March 3, 2016
The Bottom Line
Be on your guard; stand firm in the faith; be courageous; be strong (1 Corinthians 16:13, NIV).
Friend to Friend
I thought I was so Godly … until we decided to move. If you want to measure your faith, just decide to pack up everything you own, put it in cardboard boxes, and move.
And if you really want to test the strength of your faith, decide to basically gut the house into which you are moving. Yep! That ought to do it!
Paint. I know a fresh coat of paint can make old walls dance with new life, but painting is also messy, time consuming, and the source of total chaos. Icky drop cloths are sprawled everywhere, paintbrushes have to be cleaned in a foul-smelling liquid, cans of paint must be lugged from room-to-room along with paint trays that are guaranteed not to spill … until they do. And don’t get me started on the whole taping thing.
New carpet. New carpet is a beautiful thing … unless those who install the carpet somehow got the impression we didn’t want said carpet in the hallway. A communication error they said. Really? And of course they had to order more carpet. An old piece of old carpet was put down in the hallway so our feet would not bleed from the carpet tacks. Now the only thing we had to worry about was not tripping and falling over the flaps of carpet in every doorway. But I did … trip and fall.
The 20-year-old appliances had to be replaced, but we found a sweet deal on an appliance bundle. However, when all of the appliances came, there was no refrigerator. No one knows why – no explanation – just an appliance bundle mystery. When the refrigerator magically appeared three weeks later, it was an inch too tall for the space we had carefully measured. My husband and a friend took down and trimmed the cabinet above the refrigerator … and it finally fit.
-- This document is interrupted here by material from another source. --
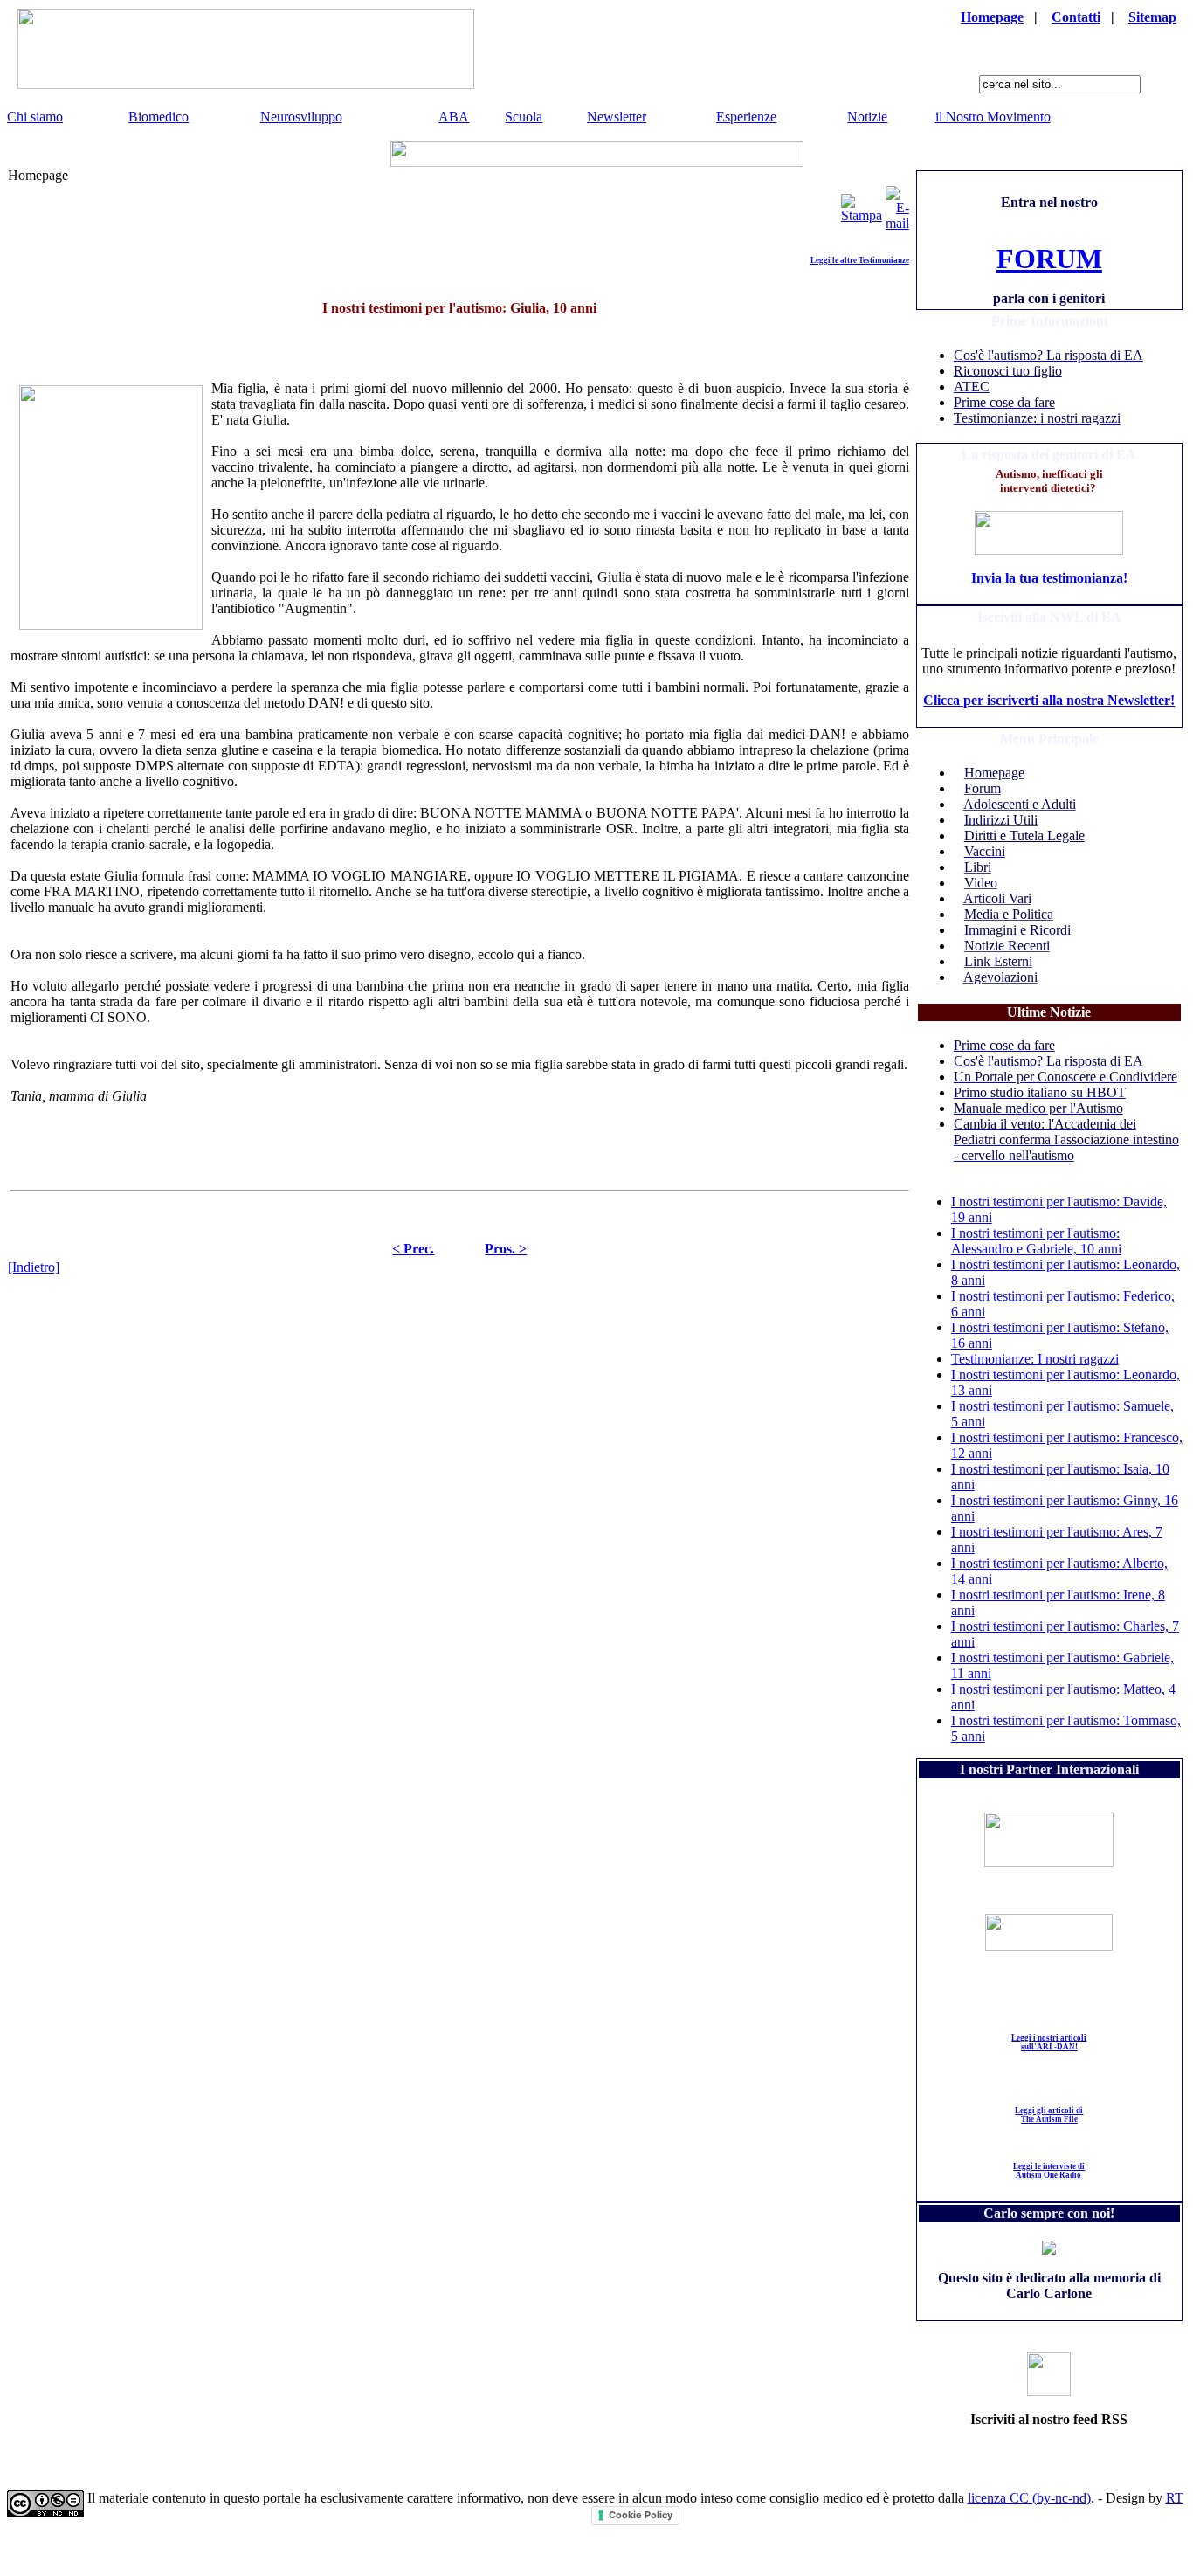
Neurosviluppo (301, 116)
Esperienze (746, 116)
The bathtub had to be replaced in the master bathroom. The first time I used it, our daughter called my husband to tell him to tell me to stop taking a bath immediately because water was leaking on our son-in-law who was working in the basement at the time.
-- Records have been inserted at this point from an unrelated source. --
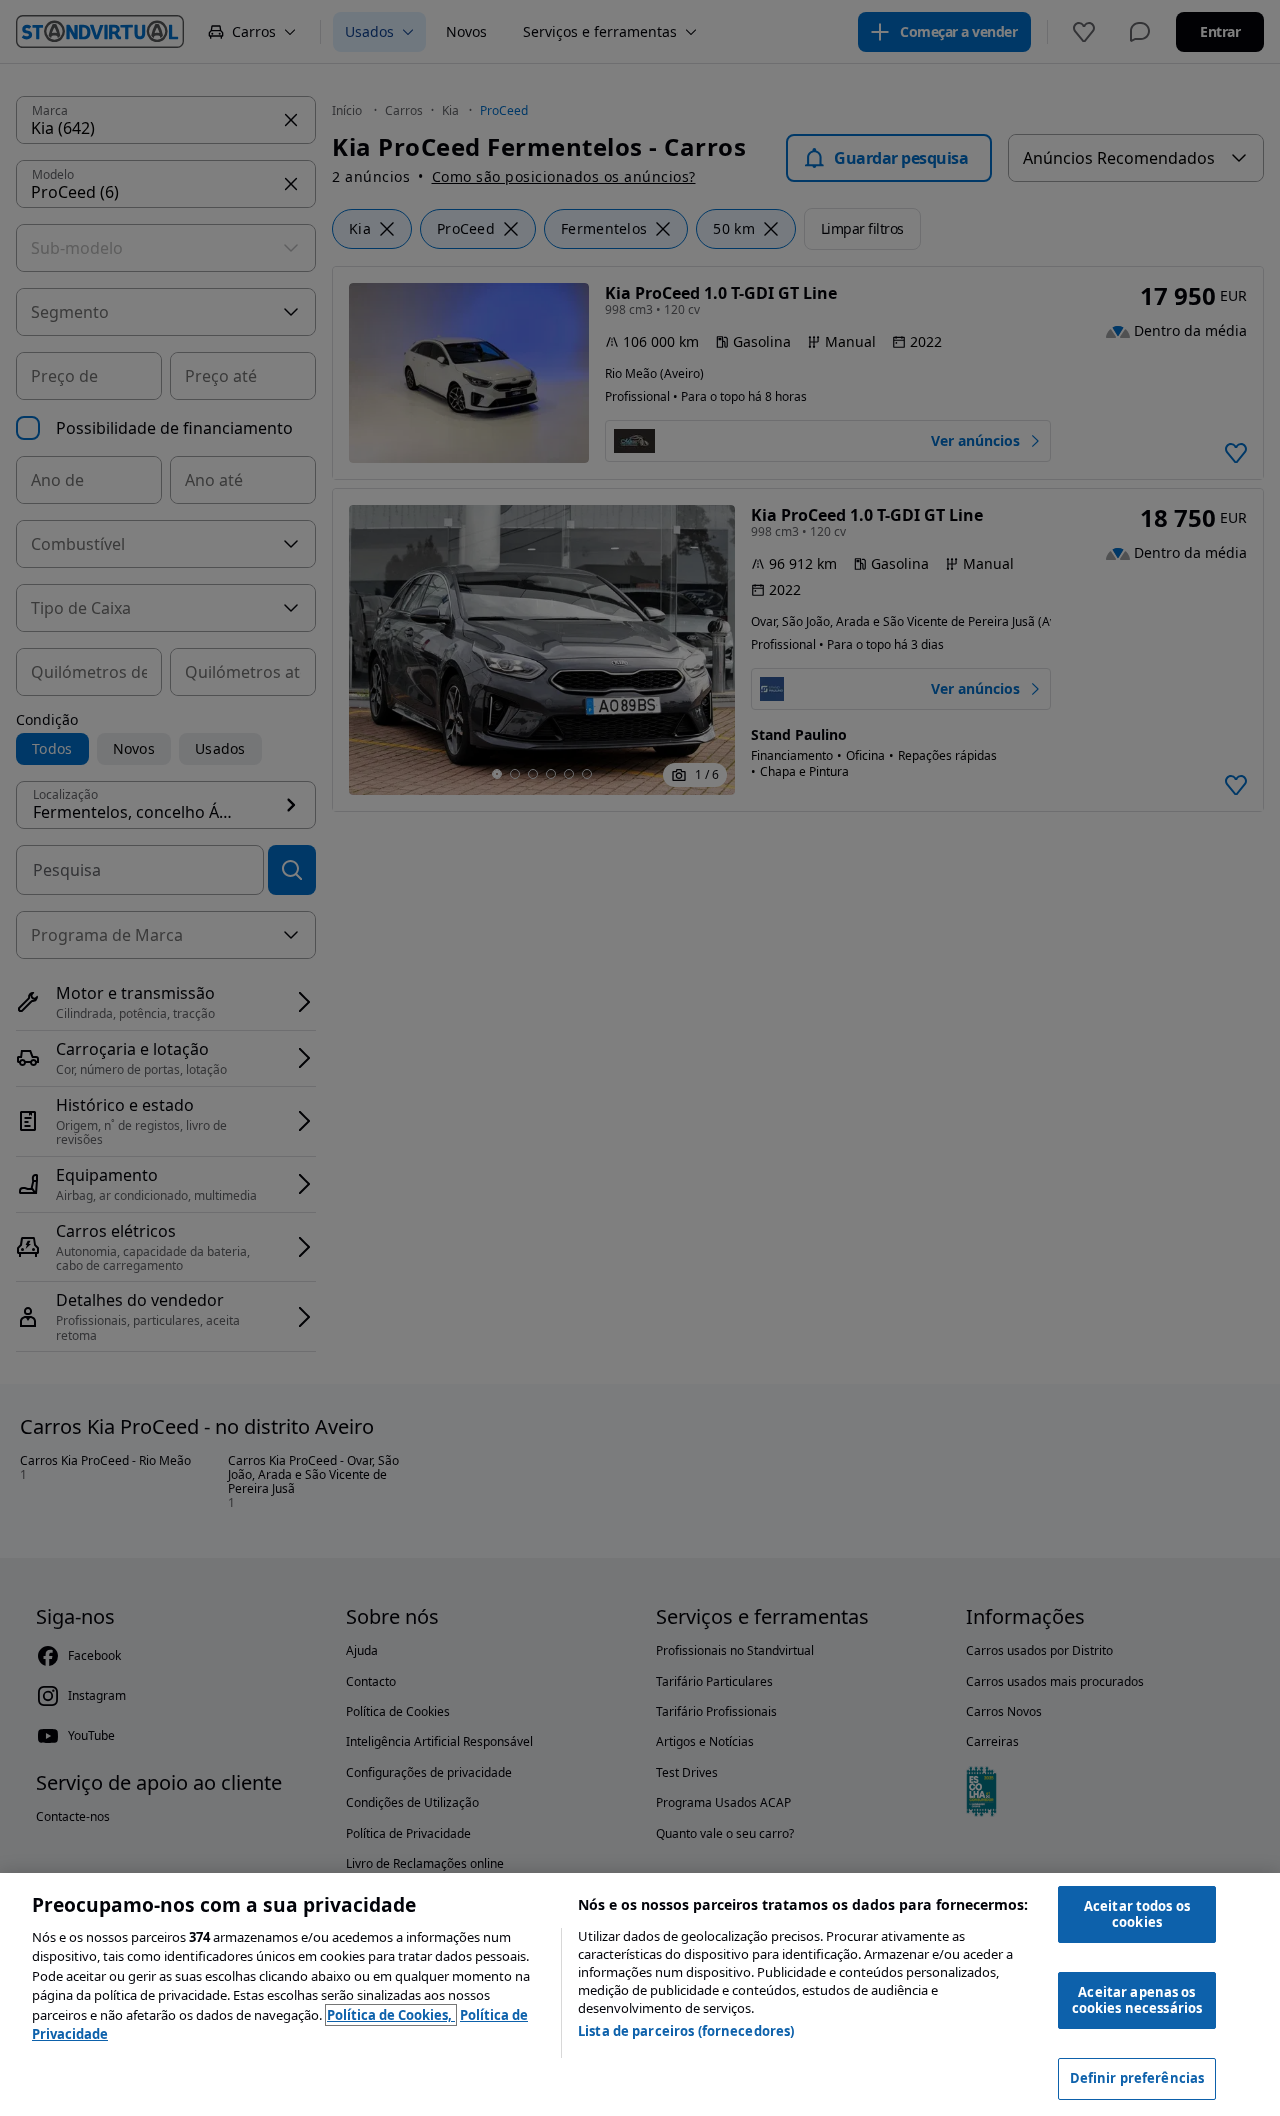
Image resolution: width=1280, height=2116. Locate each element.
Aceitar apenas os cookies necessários (1137, 2000)
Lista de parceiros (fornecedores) (686, 2031)
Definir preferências (1137, 2078)
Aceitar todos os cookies (1137, 1914)
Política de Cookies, (391, 2015)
We needed a new kitchen sink. The first one delivered was the wrong color. The second one had a crack in it. The third one had a side that was in pieces. When the fourth one came, I hid in my study until the plumbers installed it and assured me all was well.
I could go on … I really could, but you get the idea. I wish I could tell you that I handled every glitch, mistake, and hiccup in this move with a sense of humor and a good attitude, but I didn’t. I could blame it on the fact that I was tired and in pain, because I was.
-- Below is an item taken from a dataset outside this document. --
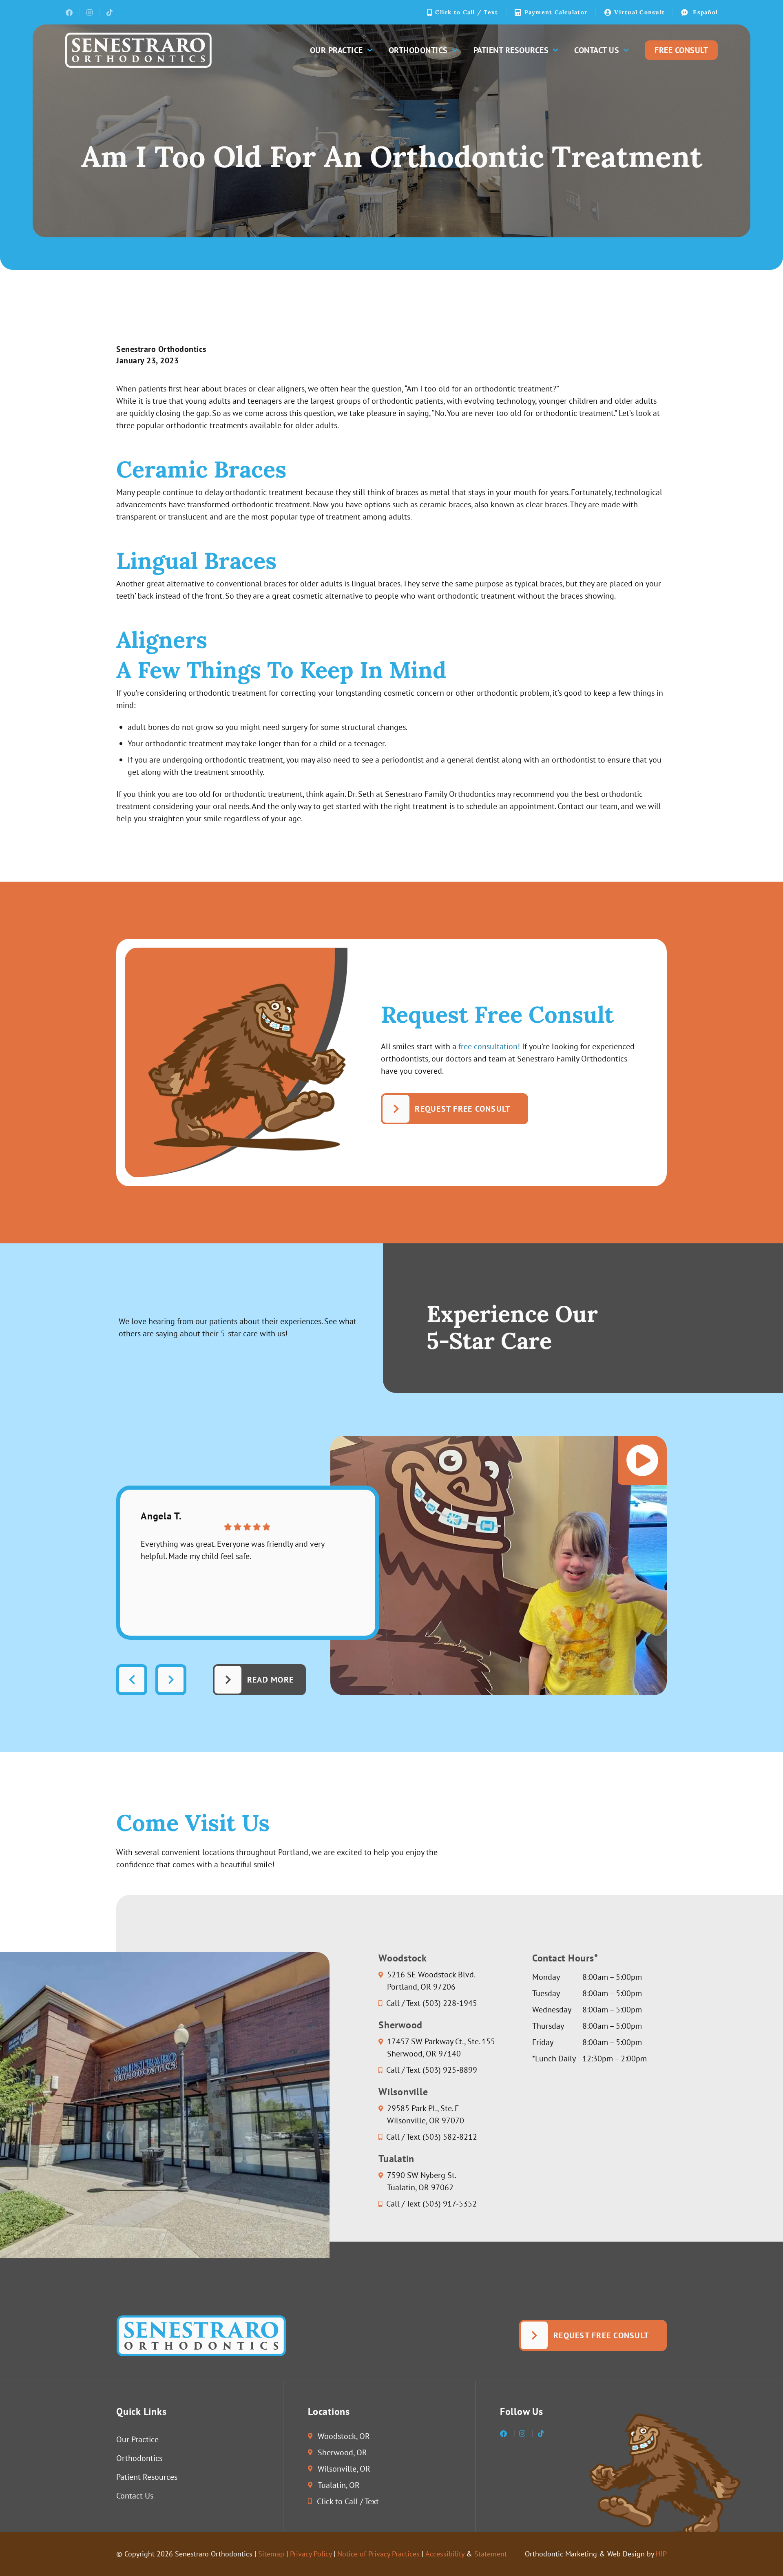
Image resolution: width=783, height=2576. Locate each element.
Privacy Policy (311, 2553)
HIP (661, 2553)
I have Scoliosis, degenerative disc disease, and arthritis in my spine, which accounts for the severe back pain. I was also exhausted. After my last speaking event of the year in the first week of December, I raced home and packed like a crazy woman. Since we moved ourselves with the help of friends, time was running out! Our closing date was changed three times which meant our moving date landed in the middle of the week during which our Christmas services were held. Translation: Our church has 14 Christmas services and my husband is the Lead Teaching Pastor of our church.
I could blame my impatience during this move on many things and people would back me up. But God doesn’t.
I could justify my negative attitude toward people who did not do what they said they would do during this move. But Scripture doesn’t.
I moaned and complained at times like I was being persecuted in some way. How absurd! I was inconvenienced … and that is a far cry from being persecuted. And the Holy Spirit will not let me off the hook at all on this one.
In more than 40 nations around the world today – including America - Christians are being persecuted for their faith. In some nations it is illegal to even own a Bible. Followers of Christ face harassment, arrest, torture, and even death.
I have personally ministered in countries where men, women and children live each day wondering where their next meal is coming from. Some sleep on cardboard boxes under tin roofs while lepers huddle together in colonies. Mothers have lost their children to Aids, starvation, and disease. Clean water is a foreign concept as are clothes and education.
I look around … and I am ashamed. I try to assuage my shame with the fact that I went through every single item we own and donated hundreds of those items to our church’s thrift store. But I still have so much while many have so little.
The bottom line is this: I need to refocus and adjust my perspective. Do you?
Life is never going to be perfect this side of heaven. Never! If you are waiting for every problem to be solved, every circumstance to be just right, every issue to be resolved, you are in for a long wait.
Set aside your comfort.
Forfeit your convenience.
Choose to serve God to the fullest whenever and wherever you can … and while you’re at it, choose joy.
Father, please forgive me for my complaining spirit and petty whining about things that simply do not matter. Give me an eternal perspective. Help me focus on what does matter – my character – not my comfort.
In Jesus’ Name,
Now It’s Your Turn
When you face a difficult situation, where do you first turn for help?
What is your attitude about those difficult situations in your life?
How does that attitude need to change?